• Activities:
[1] Quote the passage on Python pattern matching word for word, from "Let's look at" to "request status codes.".
[2] Extend the passage on Python pattern matching, starting right after its final sentence.

Let's look at this example as pattern matching in its simplest form: a value,
the subject, being matched to several literals, the patterns. In the example
below, ``status`` is the subject of the match statement. The patterns are
each of the case statements, where literals represent request status codes.
The associated action to the case is executed after a match::

def http_error(status):
match status:
case 400:
return "Bad request"
case 404:
return "Not found"
case 418:
return "I'm a teapot"
case _:
return "Something's wrong with the Internet"

If the above function is passed a ``status`` of 418, "I'm a teapot" is returned.
If the above function is passed a ``status`` of 500, the case statement with
``_`` will match as a wildcard, and "Something's wrong with the Internet" is
returned.
Note the last block: the variable name, ``_``, acts as a *wildcard* and insures
the subject will always match. The use of ``_`` is optional.

• Data excerpt:
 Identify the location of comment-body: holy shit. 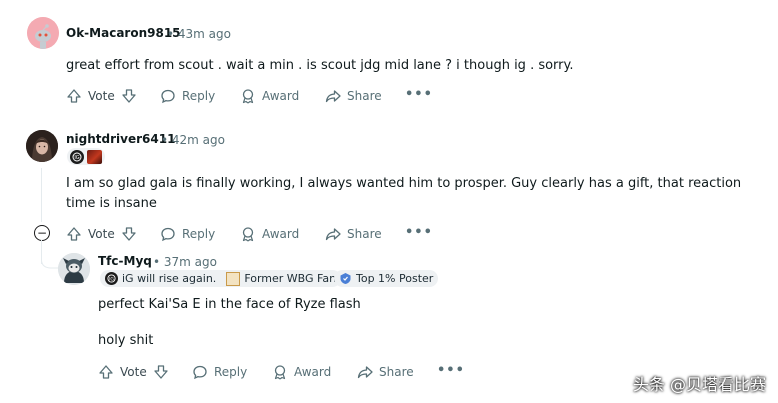
(126, 340).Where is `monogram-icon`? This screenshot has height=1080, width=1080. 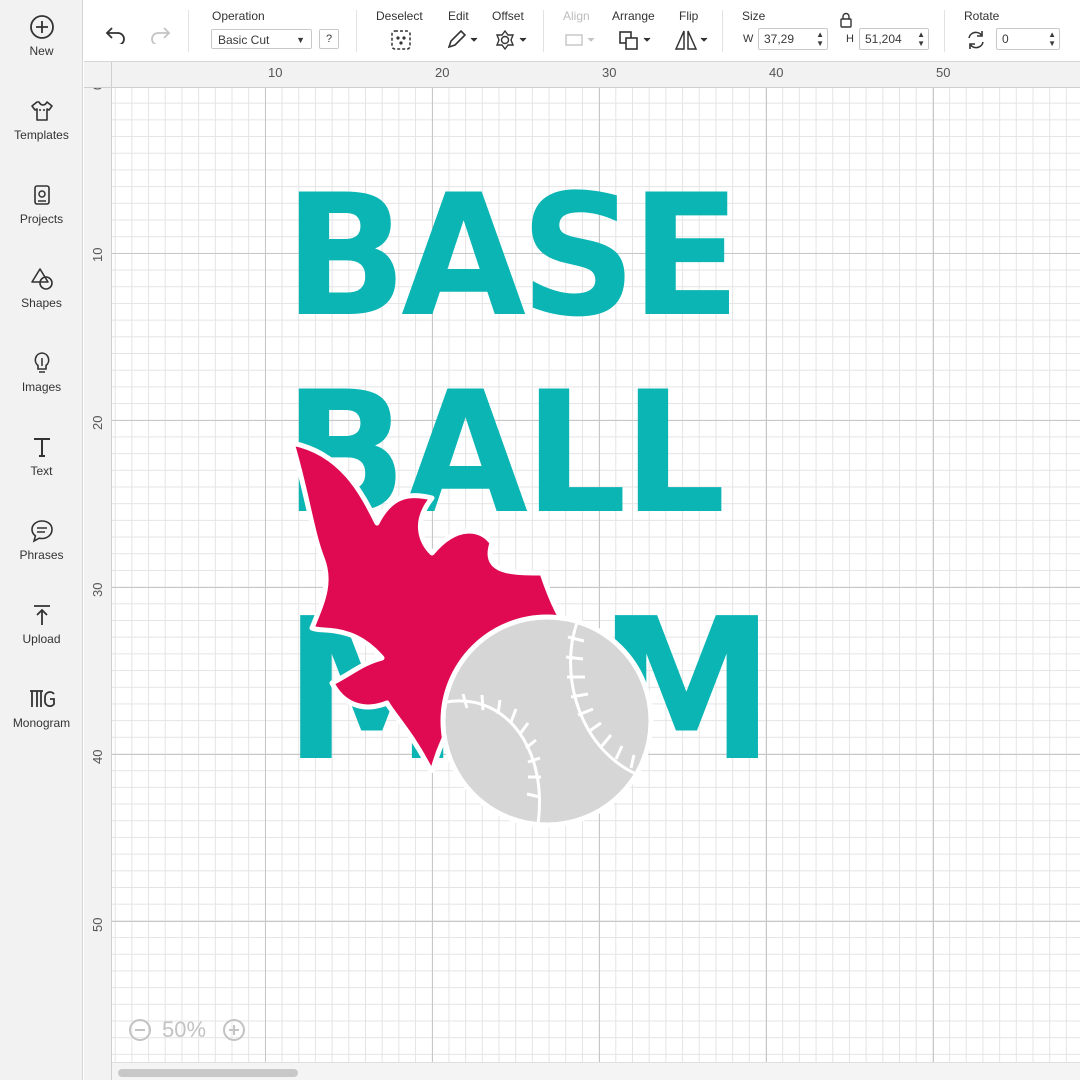
monogram-icon is located at coordinates (42, 698).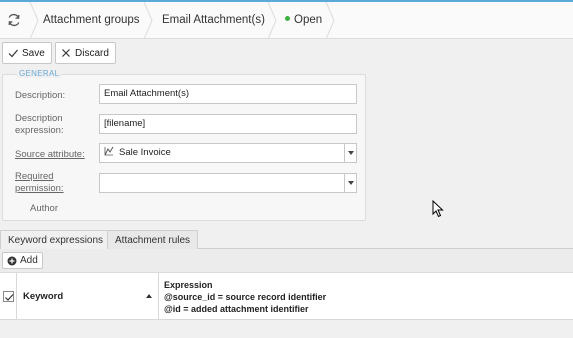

• Task responses:
[1]
Let's look at this example as pattern matching in its simplest form: a value,
the subject, being matched to several literals, the patterns. In the example
below, ``status`` is the subject of the match statement. The patterns are
each of the case statements, where literals represent request status codes.

[2]
You can combine several literals in a single pattern using ``|`` ("or")::

case 401 | 403 | 404:
return "Not allowed"

Behavior without the wildcard
^^^^^^^^^^^^^^^^^^^^^^^^^^^^^

If we modify the above example by removing the last case block, the example
becomes::

def http_error(status):
match status:
case 400:
return "Bad request"
case 404:
return "Not found"
case 418:
return "I'm a teapot"

Without the use of ``_`` in a case statement, a match may not exist. If no
match exists, the behavior is a no-op. For example, if ``status`` of 500 is
passed, a no-op occurs.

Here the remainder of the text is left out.